Na mesma data do Dia Mundial de Conscientização do Autismo, 2 de abril, o Ministério da Saúde lançou uma cartilha com indicadores que orientarão profissionais de saúde do Sistema Único de Saúde (SUS) a identificar sinais do transtorno em crianças e iniciar mais cedo o acompanhamento.
O documento contém a diretriz de atenção à reabilitação da pessoa com Transtornos do Espectro do Autismo (TEA), que trará pela primeira vez uma tabela com indicadores do desenvolvimento infantil e sinais de alerta para que médicos do SUS possam fazer uma identificação precoce do autismo em crianças de até três anos.
Além da tabela, o ministério irá disponibilizar para os profissionais de saúde instrumentos de uso livre para o rastreamento/triagem de indicadores de desenvolvimento que possam diagnosticar o TEA.
Diagnóstico e tratamento
Após o diagnóstico do paciente e a comunicação à família, inicia-se a fase do tratamento e da habilitação/reabilitação nos pontos de atenção da Rede de Cuidados à Saúde da Pessoa com Deficiência.
O autismo implica em alterações de linguagem e de sociabilidade que afetam diretamente – com maior ou menor intensidade – grande parte dos casos. O paciente também pode sofrer limitação de suas capacidades funcionais e nas interações sociais, o que demanda cuidados específicos e singulares de acompanhamento médico, habilitação e reabilitação ao longo das diferentes fases da vida.

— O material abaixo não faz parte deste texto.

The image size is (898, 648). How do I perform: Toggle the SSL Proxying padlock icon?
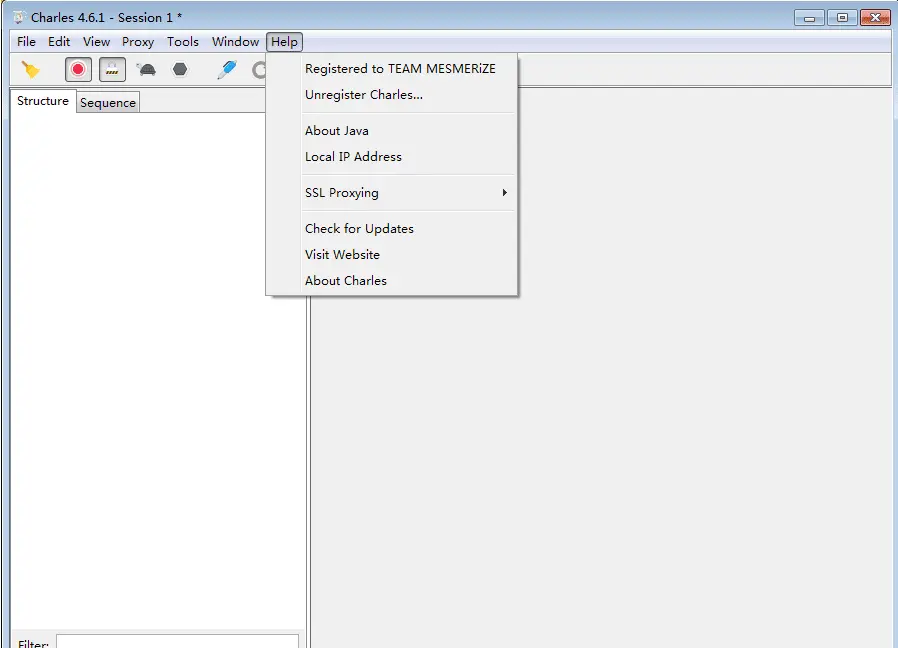112,70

O grau de intensidade do transtorno é o fator que define o tratamento dos pacientes. Aqueles com menor intensidade deverão ser tratados nos centros especializados de reabilitação (CER) do SUS. Atualmente, existem no país 22 CERs em construção, 23 em habilitação e 11 convênios de qualificação para que entidades que já estão abertas passem a funcionar como CER.